- [TASK OBJECTIVE]:
Would you please transcribe, exactly as written, the lines of the entries below starting at the one that holds "Ameisen-Shops (539, 794)" and ending at the one that holds "Aceptar (397, 1364)", both included?

- [DATA SECTION]:
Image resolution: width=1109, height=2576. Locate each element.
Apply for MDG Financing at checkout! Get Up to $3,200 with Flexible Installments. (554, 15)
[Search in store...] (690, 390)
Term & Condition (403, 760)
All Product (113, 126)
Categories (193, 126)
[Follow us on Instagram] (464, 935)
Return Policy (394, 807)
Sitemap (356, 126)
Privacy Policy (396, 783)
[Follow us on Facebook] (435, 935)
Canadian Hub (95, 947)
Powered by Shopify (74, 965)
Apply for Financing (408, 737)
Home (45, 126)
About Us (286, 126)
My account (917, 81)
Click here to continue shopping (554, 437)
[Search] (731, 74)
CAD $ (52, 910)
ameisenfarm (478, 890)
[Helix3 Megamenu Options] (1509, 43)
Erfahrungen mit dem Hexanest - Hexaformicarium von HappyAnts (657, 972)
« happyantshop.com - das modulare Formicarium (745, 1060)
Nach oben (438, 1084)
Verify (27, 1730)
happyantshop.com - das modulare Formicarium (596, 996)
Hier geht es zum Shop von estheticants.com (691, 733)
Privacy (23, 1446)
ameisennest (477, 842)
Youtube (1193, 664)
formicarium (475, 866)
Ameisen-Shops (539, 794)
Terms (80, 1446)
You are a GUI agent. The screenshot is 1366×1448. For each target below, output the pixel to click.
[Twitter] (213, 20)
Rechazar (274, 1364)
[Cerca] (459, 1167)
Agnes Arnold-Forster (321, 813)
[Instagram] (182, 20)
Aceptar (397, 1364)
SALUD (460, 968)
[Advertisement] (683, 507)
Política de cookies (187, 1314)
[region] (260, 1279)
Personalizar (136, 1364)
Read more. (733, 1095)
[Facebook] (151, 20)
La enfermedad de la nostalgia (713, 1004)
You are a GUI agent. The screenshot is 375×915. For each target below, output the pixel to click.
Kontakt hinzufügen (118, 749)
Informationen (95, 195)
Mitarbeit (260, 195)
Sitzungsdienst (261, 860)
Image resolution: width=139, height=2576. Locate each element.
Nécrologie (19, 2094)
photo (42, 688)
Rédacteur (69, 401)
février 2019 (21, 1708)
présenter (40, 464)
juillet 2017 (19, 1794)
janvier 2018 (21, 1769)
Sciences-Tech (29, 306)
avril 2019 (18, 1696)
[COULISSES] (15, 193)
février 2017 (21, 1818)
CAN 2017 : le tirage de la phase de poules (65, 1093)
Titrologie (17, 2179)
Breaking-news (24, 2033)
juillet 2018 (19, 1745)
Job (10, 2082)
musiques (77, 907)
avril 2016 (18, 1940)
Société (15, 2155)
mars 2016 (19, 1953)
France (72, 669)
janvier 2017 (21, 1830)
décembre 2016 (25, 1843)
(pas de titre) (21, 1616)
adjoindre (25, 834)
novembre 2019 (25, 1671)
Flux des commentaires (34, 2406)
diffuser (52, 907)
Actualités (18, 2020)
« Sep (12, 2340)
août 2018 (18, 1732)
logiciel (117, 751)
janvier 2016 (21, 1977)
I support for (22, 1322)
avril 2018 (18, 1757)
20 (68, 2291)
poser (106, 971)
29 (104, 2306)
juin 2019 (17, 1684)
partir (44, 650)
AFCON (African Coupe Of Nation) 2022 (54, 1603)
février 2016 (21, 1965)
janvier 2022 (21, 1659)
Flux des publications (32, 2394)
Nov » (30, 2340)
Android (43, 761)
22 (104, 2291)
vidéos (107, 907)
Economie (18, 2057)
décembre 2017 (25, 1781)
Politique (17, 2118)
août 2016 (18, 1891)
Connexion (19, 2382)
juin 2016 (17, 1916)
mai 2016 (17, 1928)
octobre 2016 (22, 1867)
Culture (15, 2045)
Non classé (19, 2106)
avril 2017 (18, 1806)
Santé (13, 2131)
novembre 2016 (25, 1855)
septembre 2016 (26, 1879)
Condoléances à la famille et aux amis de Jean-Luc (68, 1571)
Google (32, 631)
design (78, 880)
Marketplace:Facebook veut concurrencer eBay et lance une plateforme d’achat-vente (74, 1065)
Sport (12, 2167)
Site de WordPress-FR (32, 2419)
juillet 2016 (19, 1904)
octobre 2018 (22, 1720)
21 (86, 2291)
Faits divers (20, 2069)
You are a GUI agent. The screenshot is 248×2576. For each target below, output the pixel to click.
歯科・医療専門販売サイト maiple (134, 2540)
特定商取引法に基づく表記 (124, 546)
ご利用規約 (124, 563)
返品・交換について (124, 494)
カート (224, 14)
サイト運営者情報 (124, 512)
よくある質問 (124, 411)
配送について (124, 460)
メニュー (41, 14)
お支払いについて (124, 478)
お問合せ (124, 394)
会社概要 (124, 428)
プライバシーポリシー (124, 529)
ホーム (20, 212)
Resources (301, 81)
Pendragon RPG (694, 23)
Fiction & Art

- [YOUR RESPONSE]:
Ameisen-Shops (539, 794)
Terms (80, 1446)
You are a GUI agent. The screenshot is 1366×1448. For each target below, output the pixel to click.
[Twitter] (213, 20)
Rechazar (274, 1364)
[Cerca] (459, 1167)
Agnes Arnold-Forster (321, 813)
[Instagram] (182, 20)
Aceptar (397, 1364)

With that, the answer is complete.